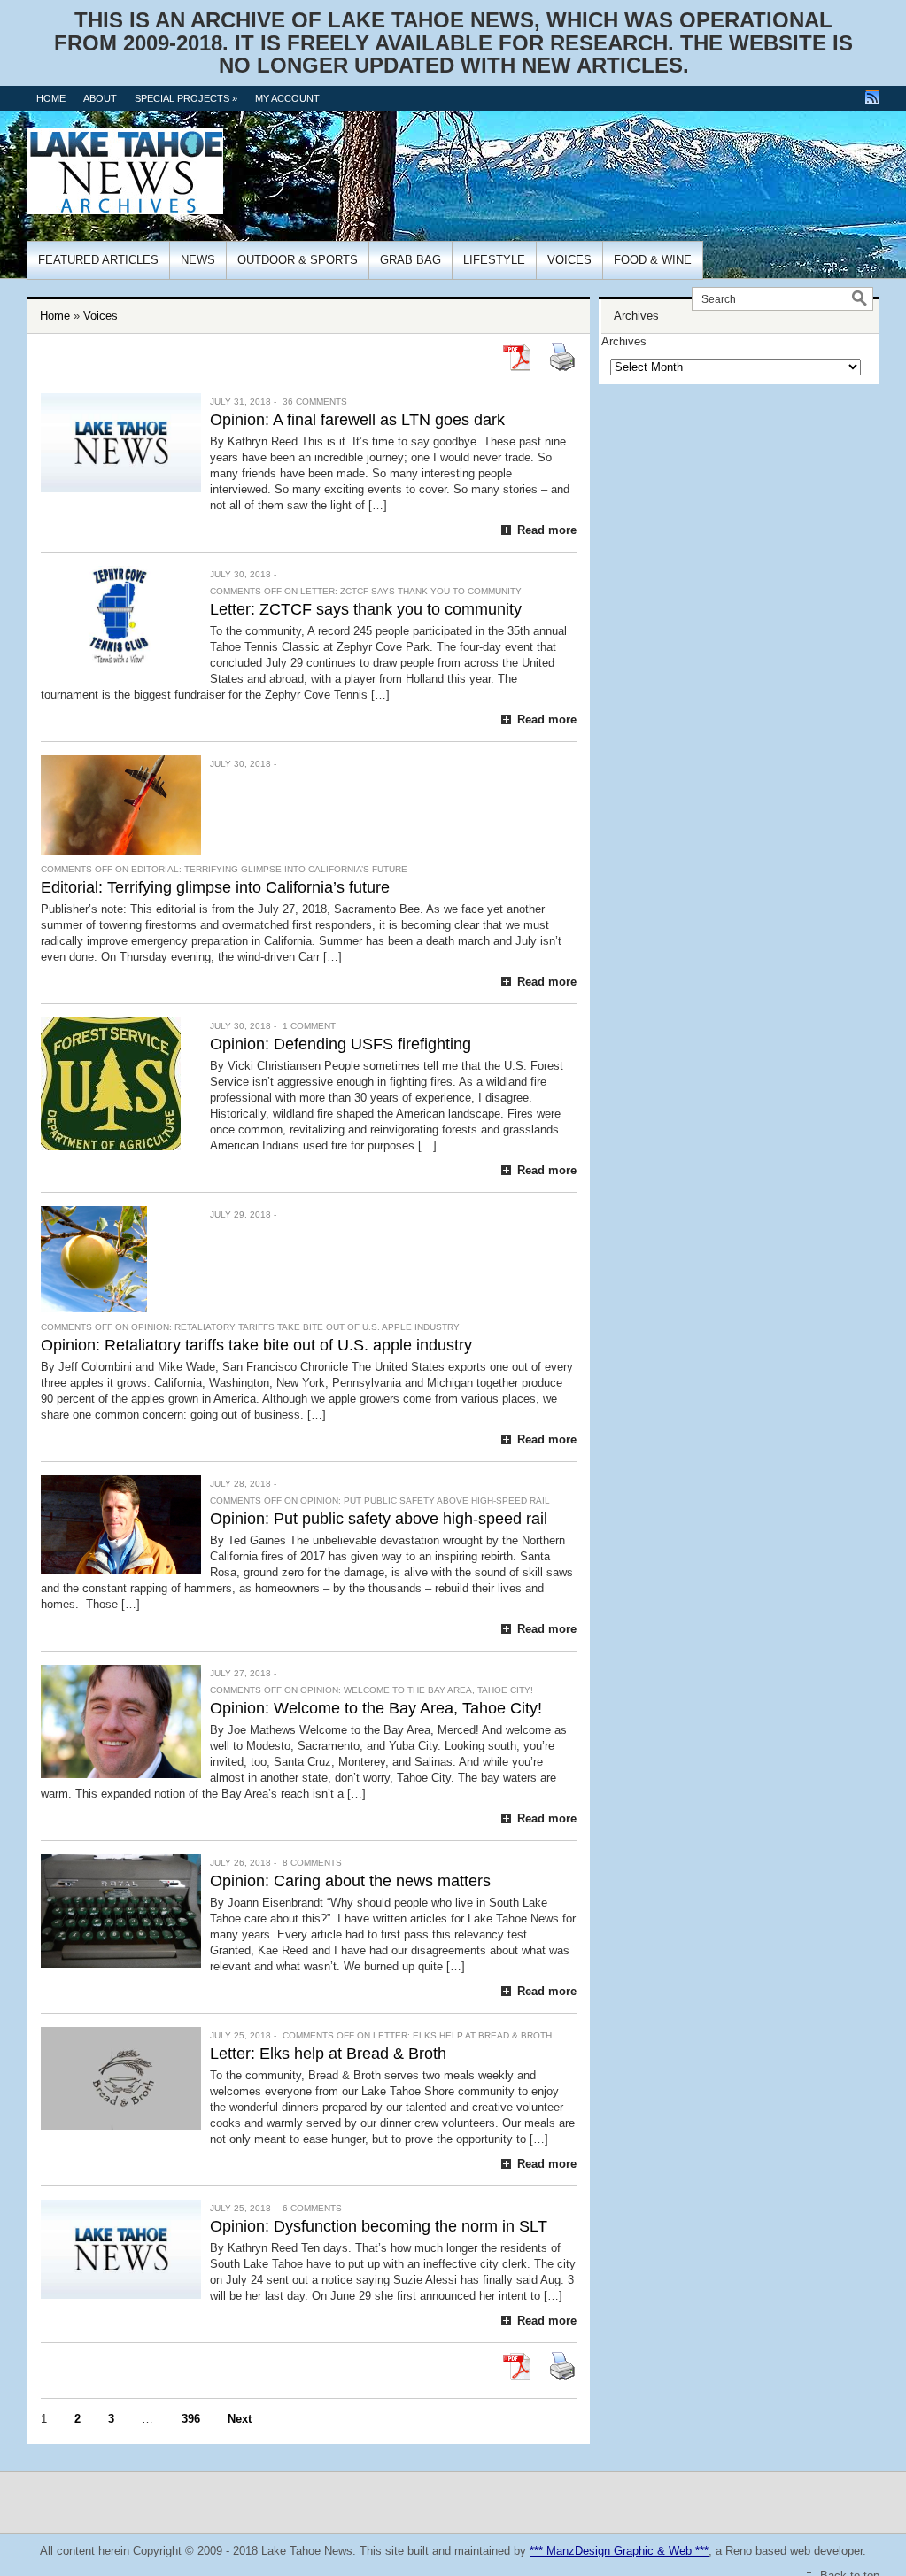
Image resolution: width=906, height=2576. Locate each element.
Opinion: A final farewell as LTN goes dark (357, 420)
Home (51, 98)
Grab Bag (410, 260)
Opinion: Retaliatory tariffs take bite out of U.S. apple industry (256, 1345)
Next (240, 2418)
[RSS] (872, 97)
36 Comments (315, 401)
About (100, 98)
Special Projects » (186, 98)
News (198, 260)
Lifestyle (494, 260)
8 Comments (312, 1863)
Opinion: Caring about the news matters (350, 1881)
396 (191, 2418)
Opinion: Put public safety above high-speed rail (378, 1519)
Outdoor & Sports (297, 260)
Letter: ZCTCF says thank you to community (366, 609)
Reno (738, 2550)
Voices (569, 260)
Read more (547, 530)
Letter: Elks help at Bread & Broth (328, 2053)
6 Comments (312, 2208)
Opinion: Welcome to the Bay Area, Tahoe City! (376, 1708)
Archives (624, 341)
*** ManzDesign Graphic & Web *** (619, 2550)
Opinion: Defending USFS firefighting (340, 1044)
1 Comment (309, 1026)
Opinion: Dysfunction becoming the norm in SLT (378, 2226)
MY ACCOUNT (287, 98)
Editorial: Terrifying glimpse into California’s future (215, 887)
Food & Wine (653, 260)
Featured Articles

_ _ _ _

Task statement:
Write the data out again exactly, but without its images.

The completed task:
Image resolution: width=906, height=2576. Locate each element.
Opinion: A final farewell as LTN goes dark (357, 420)
Home (51, 98)
Grab Bag (410, 260)
Opinion: Retaliatory tariffs take bite out of U.S. apple industry (256, 1345)
Next (240, 2418)
[RSS] (872, 97)
36 Comments (315, 401)
About (100, 98)
Special Projects » (186, 98)
News (198, 260)
Lifestyle (494, 260)
8 Comments (312, 1863)
Opinion: Caring about the news matters (350, 1881)
396 (191, 2418)
Opinion: Put public safety above high-speed rail (378, 1519)
Outdoor & Sports (297, 260)
Letter: ZCTCF says thank you to community (366, 609)
Reno (738, 2550)
Voices (569, 260)
Read more (547, 530)
Letter: Elks help at Bread & Broth (328, 2053)
6 Comments (312, 2208)
Opinion: Welcome to the Bay Area, Tahoe City! (376, 1708)
Archives (624, 341)
*** ManzDesign Graphic & Web *** (619, 2550)
Opinion: Defending USFS firefighting (340, 1044)
1 Comment (309, 1026)
Opinion: Dysfunction becoming the norm in SLT (378, 2226)
MY ACCOUNT (287, 98)
Editorial: Terrifying glimpse into California’s future (215, 887)
Food & Wine (653, 260)
Featured Articles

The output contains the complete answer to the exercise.